Identification and genotyping by the melting peak curves of the mixed-samples of the three standard plasmids of different pathotype. Panel (A): the melting peak curves of double mixed plasmid samples of pMD18-T-NN1172 and pMD18-T-B87; Panel (B): the melting peak curves of double mixed plasmid samples of pMD18-T-GX-QZ191002 and pMD18-T-NN1172; (C): the melting peak curves of double mixed plasmid samples of pMD18-T-B87and pMD18-T-GX-QZ191002; (D): the melting peak curves of triple mixed plasmid samples of pMD18-T-NN1172, pMD18-T-B87 and pMD18-T-GX-QZ191002.

Fig. 7

Identification and genotyping by the melting peak curves of the co-infection samples from artificial infection models.

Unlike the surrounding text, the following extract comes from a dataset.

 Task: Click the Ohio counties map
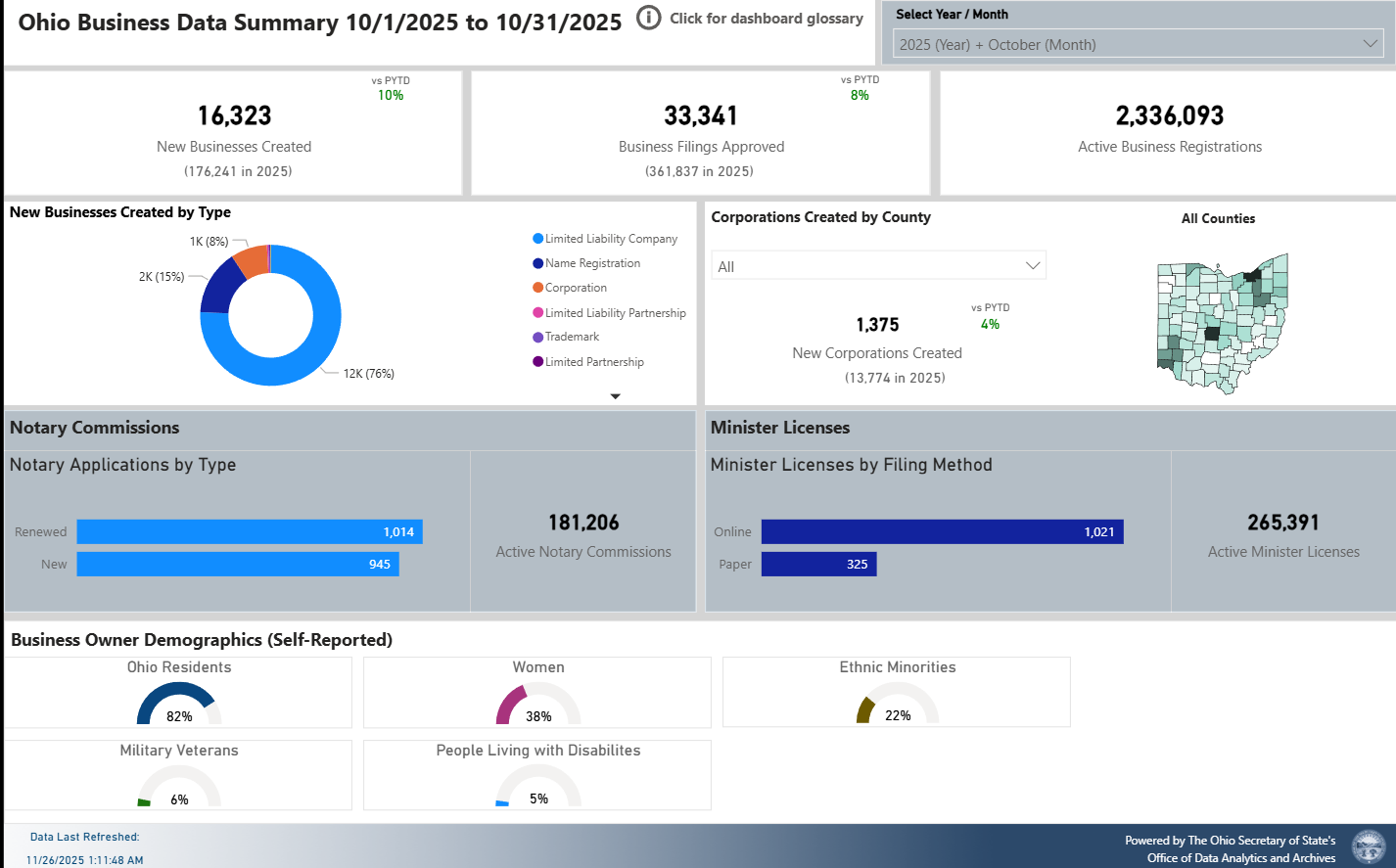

Single infected groups A, B and C: the birds in each group only infected with NN1172, B87 and GX-QZ191002, respectively; Double co-infected groups D, E and F: the birds in each group infected with NN1172 and B87, NN1172 and GX-QZ191002, and B87 and GX-QZ191002, respectively; Triple co-infected group G: the birds in the group infected with NN1172, B87 and GX-QZ191002 simultaneously.